▸ Work to be completed
According to the passage on Court Appointed Special Advocates, how often is regular contact with the child interpreted to be?
(Passage to read Opens)
Court Appointed Special Advocates (CASA) are trained volunteers whose role is to advocate for the best interests of abused and neglected children in the Cumberland, Gloucester and Salem County Juvenile Court system.
- Advocates are appointed to advocate for the long-term best interest of the child
- Advocates are not mandated by law to “reunite the family” as is true with the Department of Children and Family Services (DCFS)
- Advocates work with the professionals who aim in that direction, but are expected to work in the best interest of the child, even in the face of a disagreement with DCFS
- Advocates are appointed by the judge to conduct independent investigation and to monitor Court orders pertaining to the child
- Advocates may agree or disagree with other professionals
- Advocates must have facts to support their recommendation
Best interest of the child may require a recommendation of Termination of Parental Rights
- The decision for termination should be reached only if all other options have been tried and were unsuccessful (or not appropriate for the child), or the parents failed to cooperate with services to correct the conditions of abuse/neglect. The Judge makes the final decision on termination.
- Advocates must deal with their personal feelings regarding the permanent severing of the parent-child relationship and the sadness that may be felt toward the parents
- Advocates must focus on the “best interest” of the child
- Advocates must realize that some children are much better off placed into new families, with new lives
- Advocates strive to make certain that the judge has all of the facts so that the best possible decision can be made
Advocates keep in regular contact with the child and interested parties on the case
- Regular contact is interpreted to be at least monthly contact, preferably face-to-face, with the child. Attorneys, caseworkers, therapists, agency providers, teachers, and foster parents need to be contacted to keep updated on changes in the child’s situation. This contact should be often enough to build a relationship that will enable the advocate to keep abreast of the child’s situation. Because many cases involve unpredictable activity, regular contact in-person or by phone assumes a smooth flow of information.
- Advocates must be consistent in their contacts. Regular, timely contacts are much more credible and show a truer picture of the case than those contacts made just prior to the hearing.
(Passage to read Closes)
(Data shown Opens)
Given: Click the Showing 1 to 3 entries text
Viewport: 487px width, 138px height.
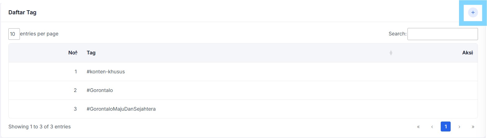Looking at the screenshot, I should 39,127.
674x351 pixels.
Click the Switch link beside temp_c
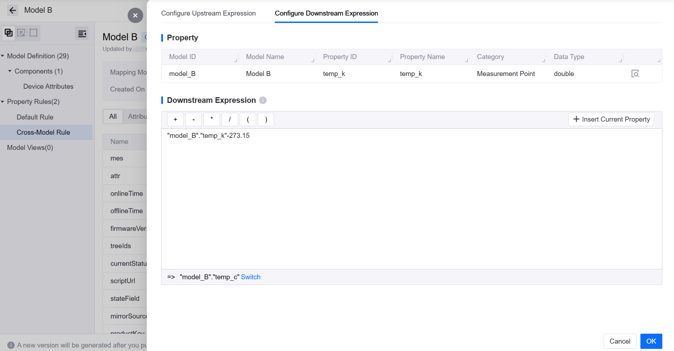coord(250,277)
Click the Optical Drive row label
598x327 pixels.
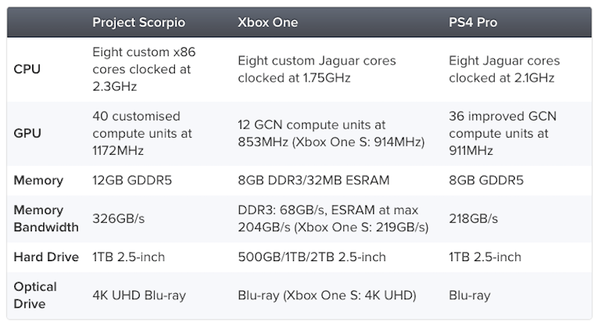pyautogui.click(x=36, y=295)
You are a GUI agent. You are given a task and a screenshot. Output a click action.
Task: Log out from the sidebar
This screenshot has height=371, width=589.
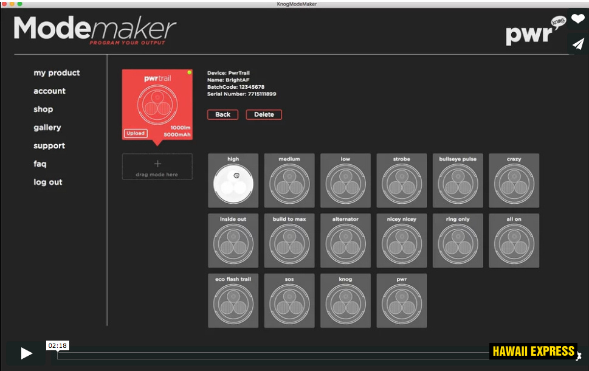tap(48, 182)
(Data shown Closes)
▸ Worked solution
At least monthly, preferably face-to-face.